One of Team GB's skeleton riders has admitted "something's not right" after British athletes failed to pick up a medal in the event for the first time at a Winter Olympics in the 21st century.
While medals have largely been hard to come by for Team GB in winter sports, the skeleton has been a regular source of success every four years.
After bronze medals at Salt Lake City 2002 and Torino 2006, Britain's first gold medal finally came at the 2010 Games in Vancouver as Amy Williams topped the women's event.
And Lizzy Yarnold took over the mantle for the next two Olympics, winning back-to-back golds in Sochi and PyeongChang, while two more bronzes came at the Korea Games.
That pedigree meant there was expectation upon this year's crop of skeleton riders, but Matt Weston and Marcus Wyatt finished 15th and 16th in the men's event, while Laura Deas and Brogan Crawley are also out of contention.
The equipment used by the British riders has largely been blamed for the results.
"Something's not right," Weston told BBC Sport. "I think there are quite a few questions that need to be raised but equipment is definitely going to be one of them.

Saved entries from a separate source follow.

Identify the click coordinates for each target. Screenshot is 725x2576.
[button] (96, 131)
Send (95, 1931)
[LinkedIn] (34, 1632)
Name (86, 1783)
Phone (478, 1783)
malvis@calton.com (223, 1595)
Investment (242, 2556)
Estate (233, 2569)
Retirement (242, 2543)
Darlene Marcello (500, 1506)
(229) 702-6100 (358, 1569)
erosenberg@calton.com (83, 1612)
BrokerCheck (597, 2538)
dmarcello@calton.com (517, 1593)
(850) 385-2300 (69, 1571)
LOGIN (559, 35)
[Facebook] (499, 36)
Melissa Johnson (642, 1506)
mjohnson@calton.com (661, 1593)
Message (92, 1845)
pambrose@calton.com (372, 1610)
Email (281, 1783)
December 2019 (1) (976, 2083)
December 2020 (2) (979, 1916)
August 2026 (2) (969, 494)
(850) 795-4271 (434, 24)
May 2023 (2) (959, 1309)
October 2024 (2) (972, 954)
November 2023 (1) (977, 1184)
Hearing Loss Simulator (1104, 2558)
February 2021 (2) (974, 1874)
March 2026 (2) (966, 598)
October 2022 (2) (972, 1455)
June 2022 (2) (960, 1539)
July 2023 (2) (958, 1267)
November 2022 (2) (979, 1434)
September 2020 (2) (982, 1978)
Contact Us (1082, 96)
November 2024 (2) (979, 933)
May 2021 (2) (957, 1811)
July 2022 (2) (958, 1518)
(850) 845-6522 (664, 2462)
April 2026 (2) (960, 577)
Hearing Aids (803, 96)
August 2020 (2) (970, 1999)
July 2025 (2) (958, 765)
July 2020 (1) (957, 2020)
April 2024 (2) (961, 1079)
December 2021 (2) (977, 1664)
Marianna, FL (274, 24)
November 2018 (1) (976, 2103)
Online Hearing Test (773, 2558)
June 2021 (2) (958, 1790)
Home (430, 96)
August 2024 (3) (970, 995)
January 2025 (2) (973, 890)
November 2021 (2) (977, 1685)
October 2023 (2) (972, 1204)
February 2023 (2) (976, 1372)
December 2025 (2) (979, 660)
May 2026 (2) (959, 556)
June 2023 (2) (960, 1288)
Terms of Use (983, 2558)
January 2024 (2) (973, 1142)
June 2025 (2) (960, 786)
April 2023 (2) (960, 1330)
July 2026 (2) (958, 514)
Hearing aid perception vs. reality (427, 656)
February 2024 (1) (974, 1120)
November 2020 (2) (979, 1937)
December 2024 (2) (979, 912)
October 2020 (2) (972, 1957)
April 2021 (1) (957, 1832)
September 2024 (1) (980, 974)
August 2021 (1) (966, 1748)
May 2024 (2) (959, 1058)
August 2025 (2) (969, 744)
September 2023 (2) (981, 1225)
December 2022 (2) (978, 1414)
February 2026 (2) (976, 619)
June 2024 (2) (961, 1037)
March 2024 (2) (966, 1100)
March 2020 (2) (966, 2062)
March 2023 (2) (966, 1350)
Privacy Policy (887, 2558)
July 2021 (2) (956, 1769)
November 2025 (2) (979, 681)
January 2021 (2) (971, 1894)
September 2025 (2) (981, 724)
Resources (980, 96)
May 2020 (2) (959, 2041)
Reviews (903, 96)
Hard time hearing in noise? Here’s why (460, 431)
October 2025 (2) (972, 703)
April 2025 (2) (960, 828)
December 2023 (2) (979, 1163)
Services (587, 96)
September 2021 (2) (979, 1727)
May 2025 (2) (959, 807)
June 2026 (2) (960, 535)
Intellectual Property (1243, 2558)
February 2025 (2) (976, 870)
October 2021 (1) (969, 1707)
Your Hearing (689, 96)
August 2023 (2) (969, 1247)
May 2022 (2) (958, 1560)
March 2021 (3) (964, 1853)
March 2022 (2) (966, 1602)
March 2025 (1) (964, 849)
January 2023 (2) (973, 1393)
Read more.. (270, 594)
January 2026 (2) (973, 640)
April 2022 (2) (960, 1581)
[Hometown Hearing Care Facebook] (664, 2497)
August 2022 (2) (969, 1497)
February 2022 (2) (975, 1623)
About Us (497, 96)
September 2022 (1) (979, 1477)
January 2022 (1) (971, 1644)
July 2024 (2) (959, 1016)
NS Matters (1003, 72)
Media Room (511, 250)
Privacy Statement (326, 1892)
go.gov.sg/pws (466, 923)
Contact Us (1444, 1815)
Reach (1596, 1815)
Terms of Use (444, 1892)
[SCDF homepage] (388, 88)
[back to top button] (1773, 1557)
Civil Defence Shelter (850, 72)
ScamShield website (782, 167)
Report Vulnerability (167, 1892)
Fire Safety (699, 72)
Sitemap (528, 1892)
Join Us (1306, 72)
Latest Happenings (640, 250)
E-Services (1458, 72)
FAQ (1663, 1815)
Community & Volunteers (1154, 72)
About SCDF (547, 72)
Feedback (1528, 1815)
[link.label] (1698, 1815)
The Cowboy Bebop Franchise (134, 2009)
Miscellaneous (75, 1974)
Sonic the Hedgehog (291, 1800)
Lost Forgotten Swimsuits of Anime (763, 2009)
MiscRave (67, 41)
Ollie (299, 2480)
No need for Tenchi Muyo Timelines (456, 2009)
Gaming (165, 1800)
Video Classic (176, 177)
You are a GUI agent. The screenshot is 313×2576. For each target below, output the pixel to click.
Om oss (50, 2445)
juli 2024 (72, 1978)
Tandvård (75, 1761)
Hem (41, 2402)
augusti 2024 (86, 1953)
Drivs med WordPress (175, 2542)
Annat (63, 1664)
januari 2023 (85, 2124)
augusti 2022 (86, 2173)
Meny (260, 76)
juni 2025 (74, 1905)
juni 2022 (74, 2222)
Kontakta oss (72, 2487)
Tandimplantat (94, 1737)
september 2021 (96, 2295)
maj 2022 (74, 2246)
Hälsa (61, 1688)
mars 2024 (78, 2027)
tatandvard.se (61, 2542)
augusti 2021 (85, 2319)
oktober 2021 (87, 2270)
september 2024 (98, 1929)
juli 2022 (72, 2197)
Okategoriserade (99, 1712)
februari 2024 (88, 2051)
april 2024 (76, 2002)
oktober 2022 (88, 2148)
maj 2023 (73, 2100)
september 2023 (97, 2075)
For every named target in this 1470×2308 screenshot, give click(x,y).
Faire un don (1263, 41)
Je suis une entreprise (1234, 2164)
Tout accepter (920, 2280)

"We'll review everything from start to finish, how it went, the processes we went through to try to get here, but equipment is definitely going to be on the list of the stuff we review."
BBC commentator John Jackson also criticised the equipment, adding: "It's the whole package, the runners, the sled.
"Whatever is happening with the equipment, when you look at Matt Weston's slide, you can compare it to the best sliders, but there's just no speed in this equipment.
"Whoever has made these decisions on the technical development side, they've gone the wrong way."
After receiving £6.4m in UK Sport funding over the last four-year cycle, Skeleton is one of the best-funded Winter Olympic sports in the country.
But results in other events have not been awe-inspiring, and this failure to win a medal on the biggest stage of all is likely to lead to fears of potential funding cuts.
Former gold medallist Williams, however, has implored the powers-that-be to go against making such a call as "money means medals".
"I think the main thing with the British skeleton programme is that we have a wave of young athletes coming through who just don't have the experience," she said in her role as a pundit for Eurosport.
"After every single four years people retire out or come in, and the wave of athletes now... their aim was always in their programme cycle to be medalling in four years' time – I'll put a big large bet on it that they will medal in four years.
"They will have learned massively from this, and you need to have that funding, the money to keep trickling on to bring in athletes from talent ID programmes and to continue that success.
"You have to have that money underneath the Olympic programme to continue [bringing through] that talent."